Rany zadane tamtej nocy długo nie sięiły się w pamięci: ponad 180 milicjantów odniosło obrażenia, a cywilnych poszkodowanych było znacznie więcej niż oficjalne raporty przyznawały. Władze nazwały to „chuligańskim wybrykiem”, ale dla nas był to akt desperackiej obrony prawa do wyznawania wiary i zachowania tożsamości.

Kilka dni później biskup Karol Wojtyła wezwał do spokoju, a władze zgodziły się pozostawić krzyż – już poza ogrodzeniem szkoły. Dopiero siedem lat później, w maju 1967 roku, pojawiła się zgoda na budowę kościoła w innym miejscu dzielnicy. Prace trwały dziesięć lat, a 15 maja 1977 roku – już jako kardynał – Wojtyła dokonał uroczystej konsekracji świątyni.
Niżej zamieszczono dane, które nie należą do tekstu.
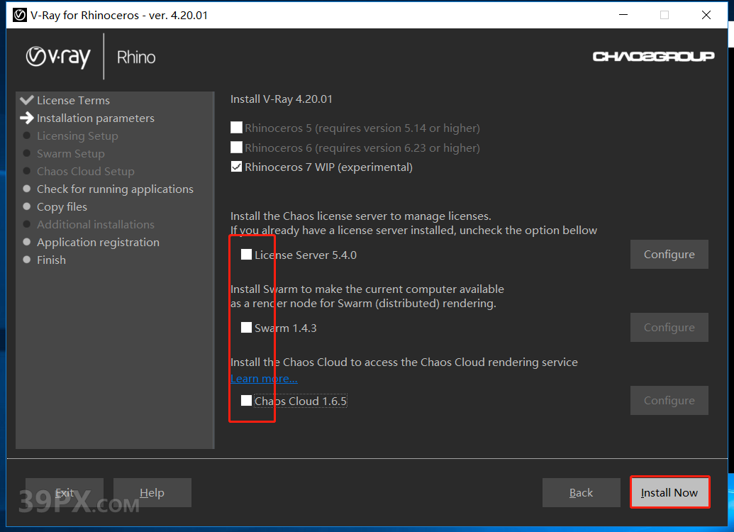Go Back to the previous step
Viewport: 734px width, 532px height.
coord(581,493)
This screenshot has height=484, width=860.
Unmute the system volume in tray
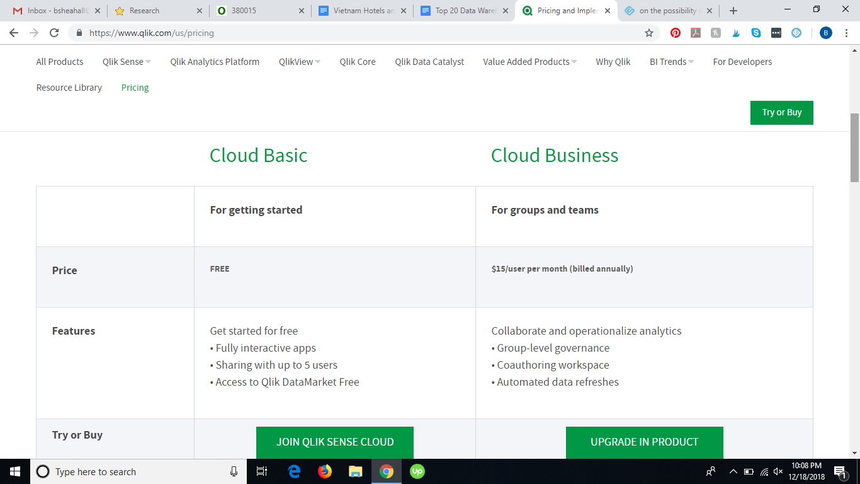[779, 471]
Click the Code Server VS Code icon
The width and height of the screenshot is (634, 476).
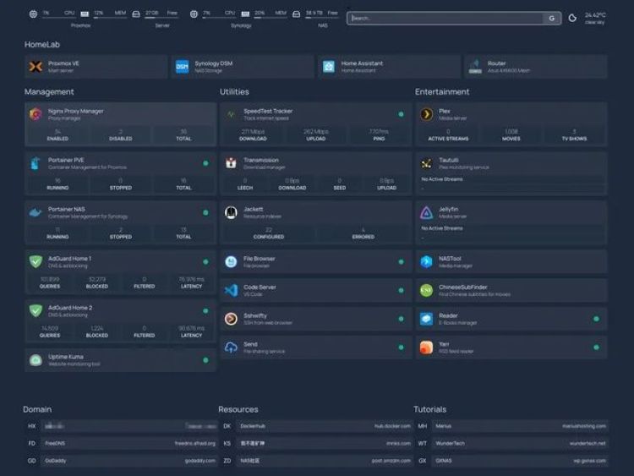pos(231,290)
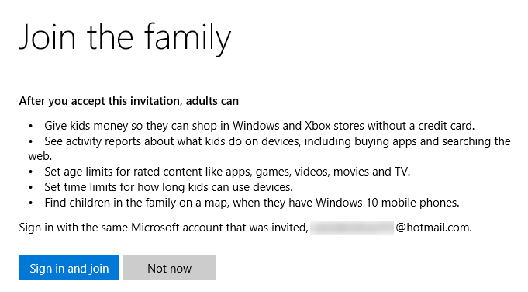Click the Join the family heading
This screenshot has height=292, width=528.
click(125, 38)
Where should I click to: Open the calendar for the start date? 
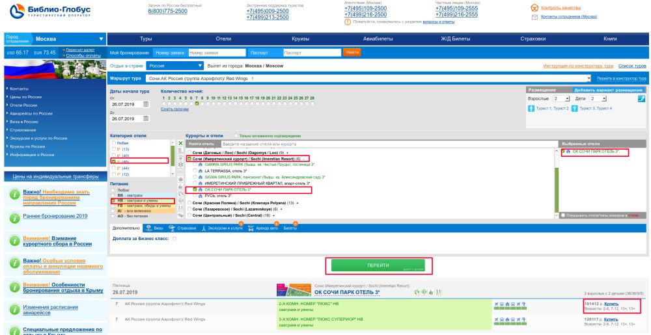pyautogui.click(x=146, y=104)
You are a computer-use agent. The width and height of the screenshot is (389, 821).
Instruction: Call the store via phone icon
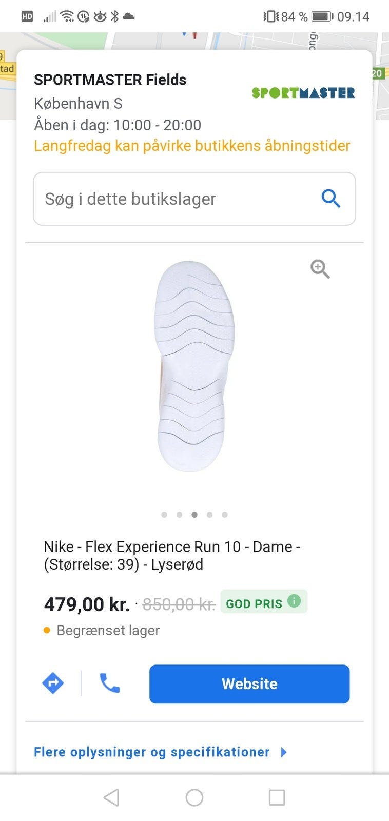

Nowa Huta – projektowana jako wzorcowe „miasto bez Boga” – ostatecznie zaprzeczyła założeniom swoich twórców. Zanim nawet stanęły huty i bloki, największym wyzwaniem dla komunistycznej władzy był przecież opozycyjny Kraków, a Nowa Huta miała go przytłoczyć swoją świecką, socjalistyczną wizją. Tyle że Nowa Huta przestała być zaplanowanym eksperymentem ateizmu i stała się jednym z najważniejszych ośrodków oporu wobec reżimu – miejscem, gdzie wiara i solidarność przemieniły się w prawdziwą wspólnotę niezłomnych.